More than half of adults over 60 with clinical depression don’t get better when they are prescribed an antidepressant. A new study has found that adding a second drug — the antipsychotic aripiprazole (brand name Abilify) — relieves depression in a significant number of those patients.

The study also found that the two-drug combination reduced the likelihood of suicidal thoughts in these patients, according to researchers at Washington University School of Medicine in St. Louis.

Previous research has shown that adding a low dose of aripiprazole helped relieve symptoms of depression in younger patients when an antidepressant alone wasn’t effective. The new study is the first to show the same strategy also works in older patients, researchers noted.

“It’s important to remember that older adults may not respond to medications in the same way as younger adults,” said first author Eric J. Lenze, M.D., a Washington University professor of psychiatry.

“There are age-related changes in the brain and body that suggest certain treatments may work differently, in terms of benefits and side effects, in older adults. Even when a strategy works for patients in their 30s, it needs to be tested in patients in their 70s before it can be considered effective in older patients.”

A 2007 study estimated that about seven million of the nation’s 39 million older Americans had clinical depression. Up to 90 percent did not receive necessary care, and 78 percent received no treatment at all.

The consequences are costly, according to scientists. Elderly patients with clinical depression use more health-care services, spending nearly twice as much on medical care as those without the disorder. The suicide rate among people over 75 is higher than in any other age group, they note. Depression also is a risk factor for dementia.

“This is a rare study because it looks at depression specifically in older adults,” said Benoit H. Mulsant, M.D., a co-author of the study and a senior scientist at the Centre for Addiction and Mental Health (CAMH) in Toronto.

“It’s important to treat older adults for depression, especially given that adults with late-life depression are at an increased risk of developing dementia.

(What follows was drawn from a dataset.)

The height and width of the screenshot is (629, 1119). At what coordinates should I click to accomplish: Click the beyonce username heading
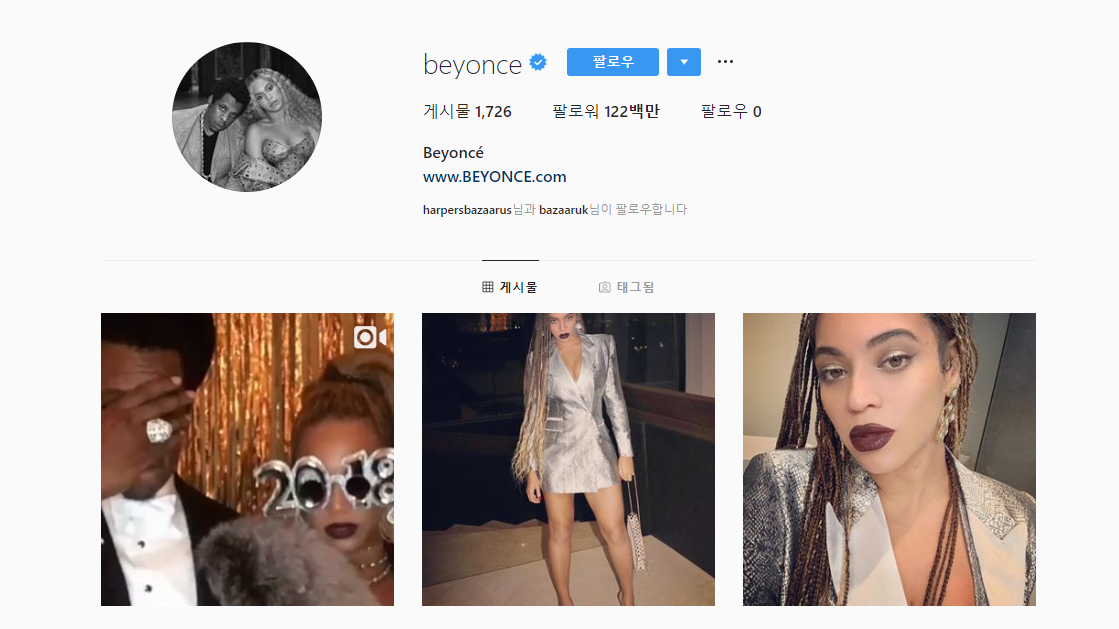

But this research demonstrates that older adults do respond to depression therapy.”

The new study, conducted at CAMH, Washington University School of Medicine, and the University of Pittsburgh School of Medicine, included 468 people over the age of 60 diagnosed with depression.

Each participant received an extended-release formulation of the antidepressant drug venlafaxine, which is sold under the brand name Effexor XR, for 12 weeks. About half of these patients still were clinically depressed after 12 weeks of treatment, according to the study’s findings.

“We know that in older adults with depression, about half will not respond to medication,” Lenze said. “They may have a minimal response, but they’ll still be depressed. The question we wanted to answer was whether there was anything else we could do for them.”

For the second phase of the study, the patients who did not respond to the venlafaxine continued to receive the drug along with aripiprazole or a placebo.

The two-drug combination led to a remission of depression in 44 percent of the treatment-resistant patients, compared with only 29 percent of those who had received the placebo, the researchers reported.

Some patients who took the two-drug combination experienced restlessness, according to the researchers. Others developed some stiffness, called mild Parkinsonism. But the side effects tended to be mild and short-lived.

“The potential benefits outweighed the side effects,” Lenze said.

He added that the side effects that researchers expected to see, such as weight gain and metabolic problems, never occurred.

“Antipsychotic medications can cause increasing amounts of fat and thereby increase blood sugar, potentially contributing to diabetes,” Lenze said. “But compared with placebo, aripiprazole was no more likely to produce increased fat in these patients and had no effect on blood sugar, insulin or lipids.”

A key remaining question involves predicting which older depressed patients are likely to benefit from the two-drug combination, according to Lenze. Learning the answer is a goal for future research, he noted.

“One of the things we see as critical to our future research will be trying to better understand the factors that make some people respond to specific forms of treatment that may not work for others,” Lenze concluded.

The study, funded by the National Institute of Mental Health and the National Center for Advancing Translational Sciences of the National Institutes of Health (NIH), was published in The Lancet.